Author Topic: NVIDIA CUDA Toolkit 11.0.3 Update 1  (Read 4110 times)

0 Members and 1 Guest are viewing this topic.

Stefan

  • Global Moderator
  • Hero Member
  • *****
  • Posts: 4683
NVIDIA CUDA Toolkit 11.0.3 Update 1
« on: August 07, 2020, 05:47:42 PM »
Download now

 New Features
 
  • General CUDA
    • CUDA 11.0 Update 1 is a minor update that is binary compatible with CUDA 11.0. This release will work with all versions of the R450 NVIDIA driver.
    • Added support for SUSE SLES 15.2 on x86_64 and arm64 platforms.
    • A new user stream priority value has been added. This will lower the value of greatestPriority returned from cudaDeviceGetStreamPriorityRange by 1, allowing for applications to create "low, medium, high" priority streams rather than just "low, high".
  • CUDA Compiler
    • NVCC now supports new flags --forward-unknown-to-host-compiler and --forward-unknown-to-host-linker to forward unknown flags to the host compiler and linker, respectively. Please see the nvcc documentation or output of nvcc --help for details.
  • cuBLAS
    • The cuBLAS API was extended with a new function: cublasSetWorkspace(), which allows the user to set the cuBLAS library workspace to a user-owned device buffer, which will be used by cuBLAS to execute all subsequent calls to the library on the currently set stream.
    • The cuBLASLt experimental logging mechanism can be enabled in two ways:
      • By setting the following environment variables before launching the target application:
        • CUBLASLT_LOG_LEVEL=<level> - where level is one of the following levels:
          • "0" - Off - logging is disabled (default)
          • "1" - Error - only errors will be logged
          • "2" - Trace - API calls that launch CUDA kernels will log their parameters and important information
          • "3" - Hints - hints that can potentially improve the application's performance
          • "4" - Heuristics - heuristics log that may help users to tune their parameters
          • "5" - API Trace - API calls will log their parameter and important information
        • CUBLASLT_LOG_MASK=<mask> - while mask is a combination of the following masks:
          • "0" - Off
          • "1" - Error
          • "2" - Trace
          • "4" - Hints
          • "8" - Heuristics
          • "16" - API Trace
        • CUBLASLT_LOG_FILE=<value> - where value is a file name in the format of "<file_name>.%i"; %i will be replaced with the process ID. If CUBLASLT_LOG_FILE is not defined, the log messages are printed to stdout.
      • By using the runtime API functions defined in the cublasLt header:
        • typedef void(*cublasLtLoggerCallback_t)(int logLevel, const char* functionName, const char* message) - A type of callback function pointer.
        • cublasStatus_t cublasLtLoggerSetCallback(cublasLtLoggerCallback_t callback) - Allows to set a call back functions that will be called for every message that is logged by the library.
        • cublasStatus_t cublasLtLoggerSetFile(FILE* file) - Allows to set the output file for the logger.
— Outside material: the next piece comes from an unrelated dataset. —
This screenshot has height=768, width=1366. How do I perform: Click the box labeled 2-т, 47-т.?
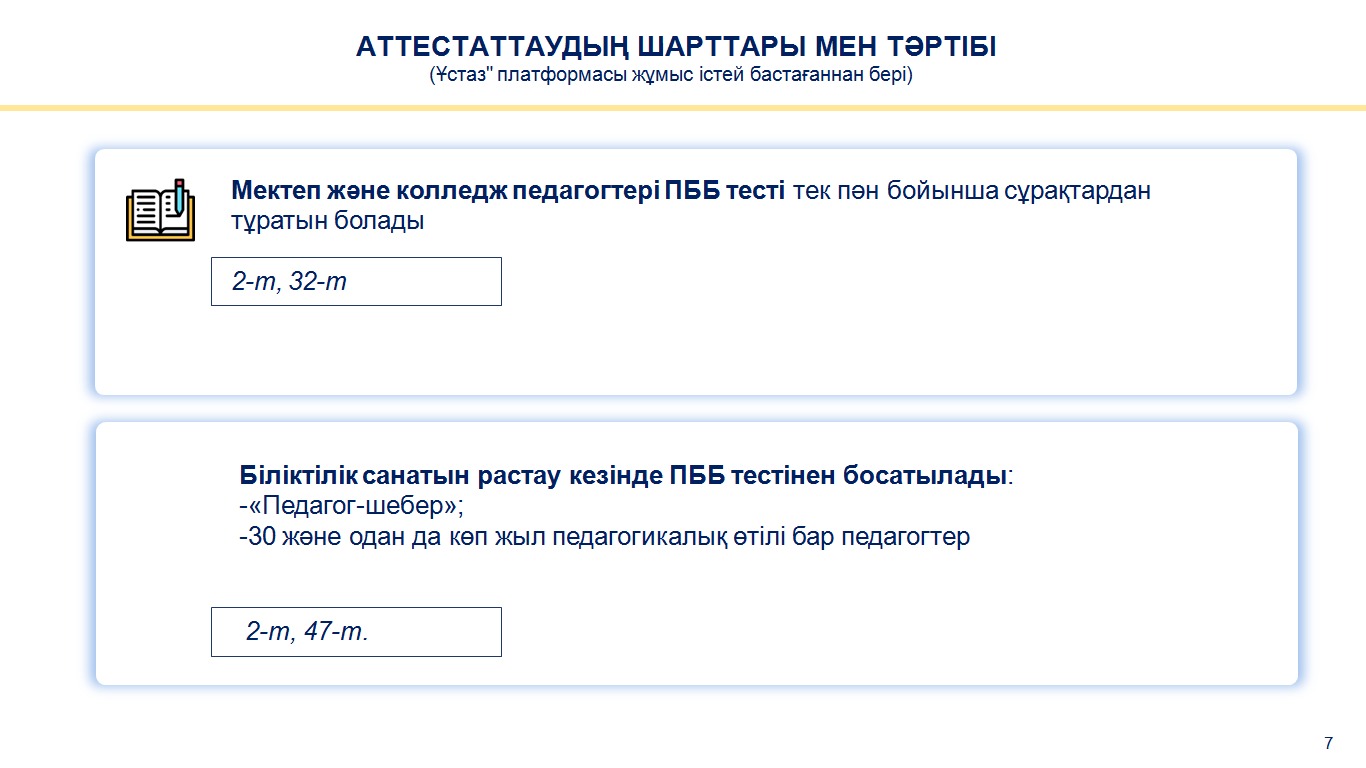356,632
The file must be open and have write permissions.
        • cublasStatus_t cublasLtLoggerOpenFile(const char* logFile) - Allows to give a path in which the logger should create the log file.
        • cublasStatus_t cublasLtLoggerSetLevel(int level) - Allows to set the log level to one of the above mentioned levels.
        • cublasStatus_t cublasLtLoggerSetMask(int mask) - Allows to set the log mask to a combination of the above mentioned masks.
        • cublasStatus_t cublasLtLoggerForceDisable() - Allows to disable to logger for the entire session. Once this API is being called, the logger cannot be reactivated in the current session.
  Resolved Issues
 
  • CUDA Libraries: CURAND
    • Fixed an issue that caused linker errors about the multiple definitions of mtgp32dc_params_fast_11213 and mtgpdc_params_11213_num when including curand_mtgp32dc_p_11213.h in different compilation units.
  • CUDA Libraries: cuBLAS
    • Some tensor core accelerated strided batched GEMM routines would result in misaligned memory access exceptions when batch stride wasn't a multiple of 8.
    • Tensor core accelerated cublasGemmBatchedEx (pointer-array) routines would use slower variants of kernels assuming bad alignment of the pointers in the pointer array. Now it assumes that pointers are well aligned, as noted in the documentation.
  • Math API
    • nv_bfloat16 comparison functions could trigger a fault with misaligned addresses.
    • Performance improvements in half and nv_bfloat16 basic arithmetic implementations.
  • CUDA Tools
    • A non-deterministic hanging issue on calls to cusolverRfBatchSolve() has been resolved.
    • Resolved an issue where using libcublasLt_sparse.a pruned by nvprune caused applications to fail with the error cudaErrorInvalidKernelImage.
    • Fixed an issue that prevented code from building in Visual Studio if placed inside a .cu file.
  Known Issues
 
  • nvJPEG
    • NVJPEG_BACKEND_GPU_HYBRID has an issue when handling bit-streams which have corruption in the scan.
   Deprecations
 None.